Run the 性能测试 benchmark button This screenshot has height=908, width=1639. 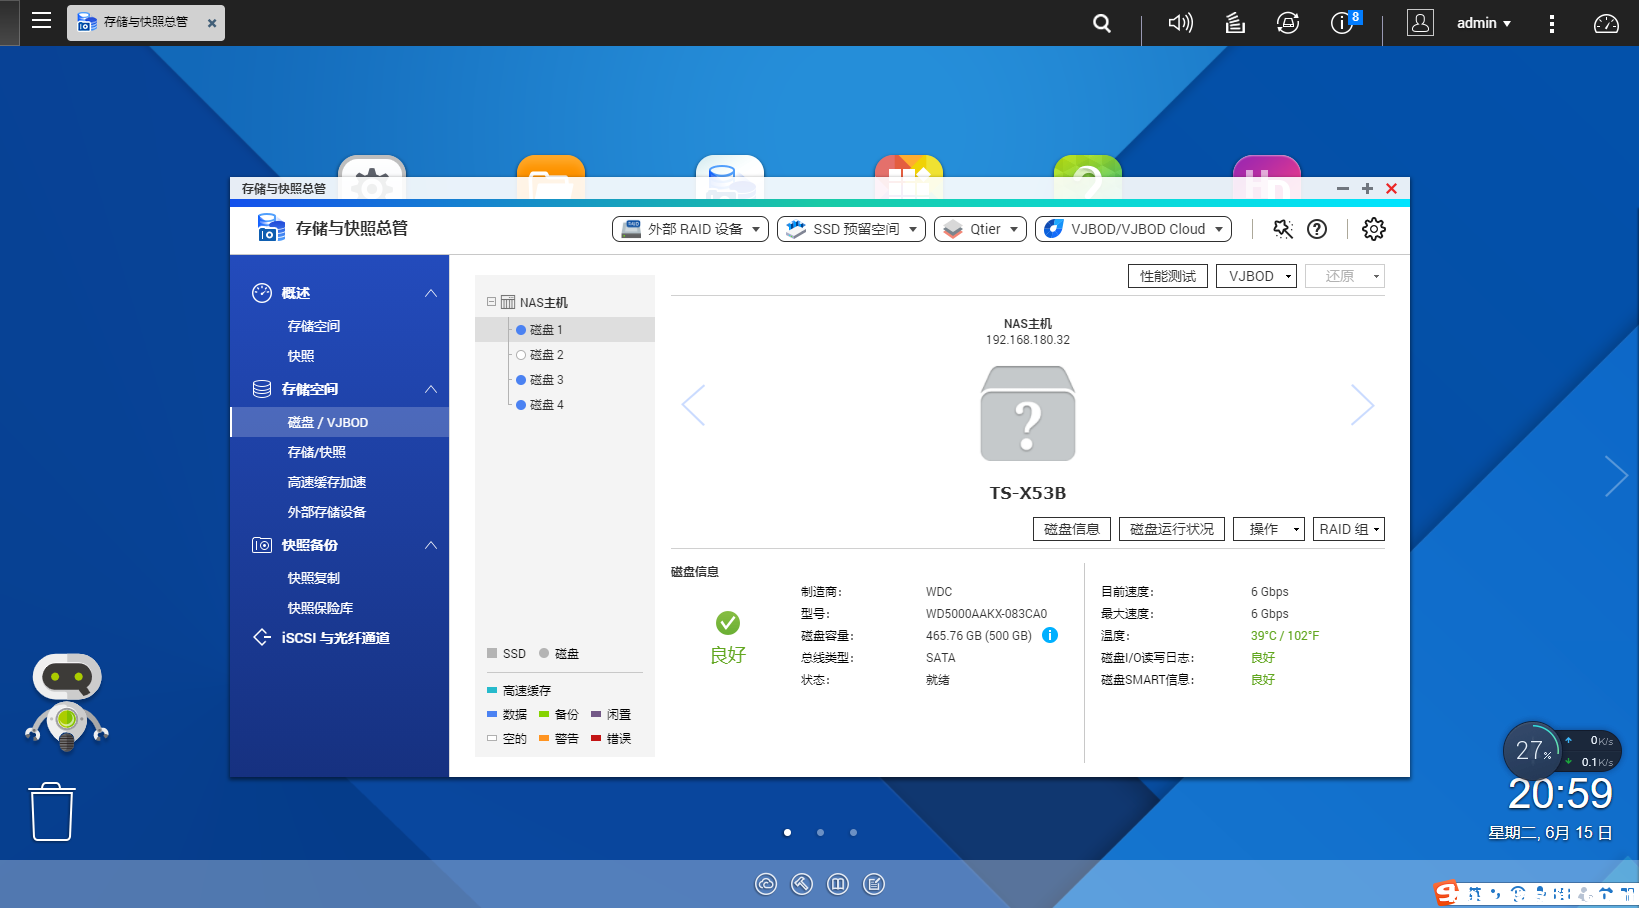(x=1167, y=275)
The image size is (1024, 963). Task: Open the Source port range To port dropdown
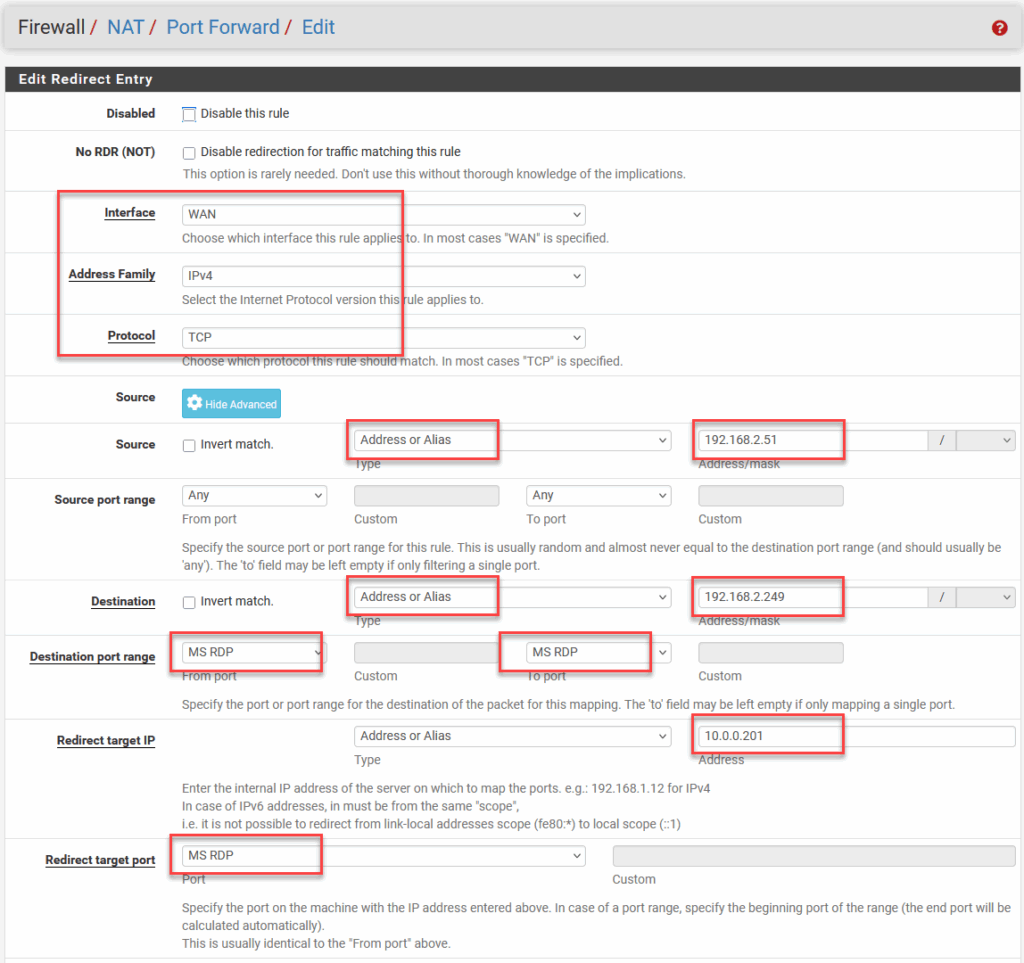click(x=598, y=496)
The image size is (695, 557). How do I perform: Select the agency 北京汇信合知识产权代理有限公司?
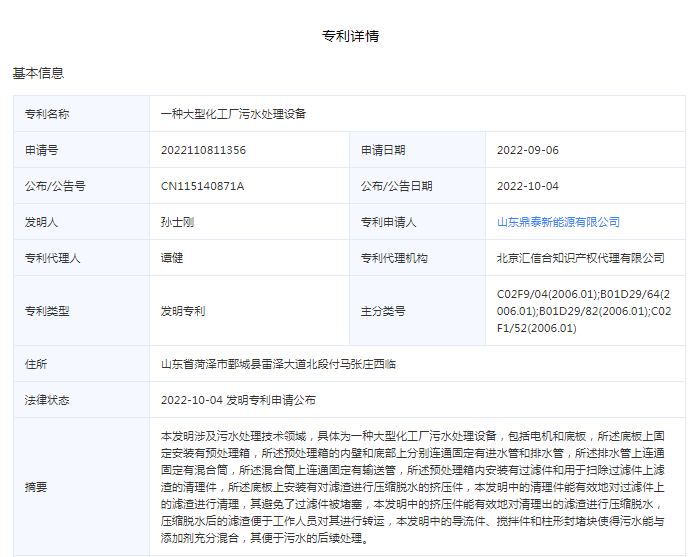click(580, 258)
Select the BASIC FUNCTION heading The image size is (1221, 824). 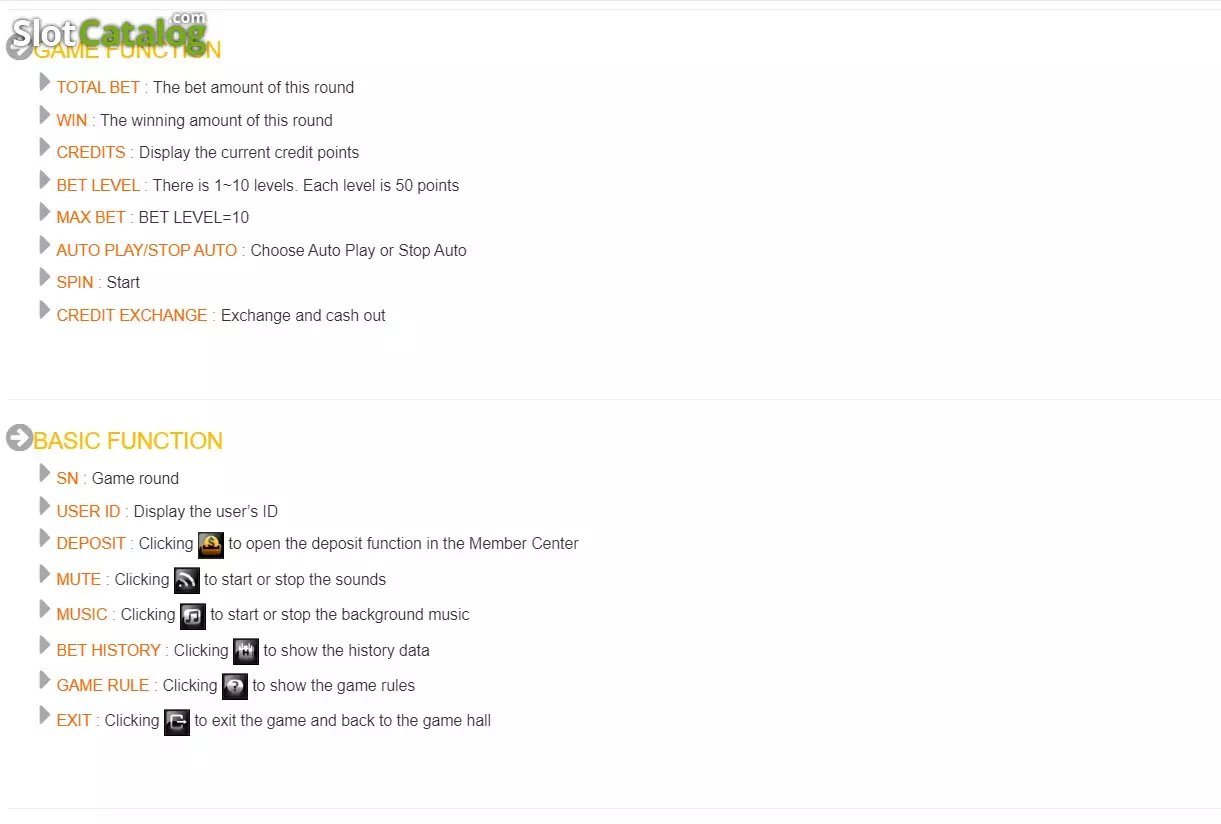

-----

Reproduce the data from the line with "The image size is (695, 557)." up to and including the final line of the data, requests included, shifting every coordinate in the answers up by 122. Omit the pictures.

The image size is (695, 557). How do I perform: Select the agency 北京汇信合知识产权代理有限公司?
click(702, 380)
Select the BASIC FUNCTION heading The image size is (1221, 824). 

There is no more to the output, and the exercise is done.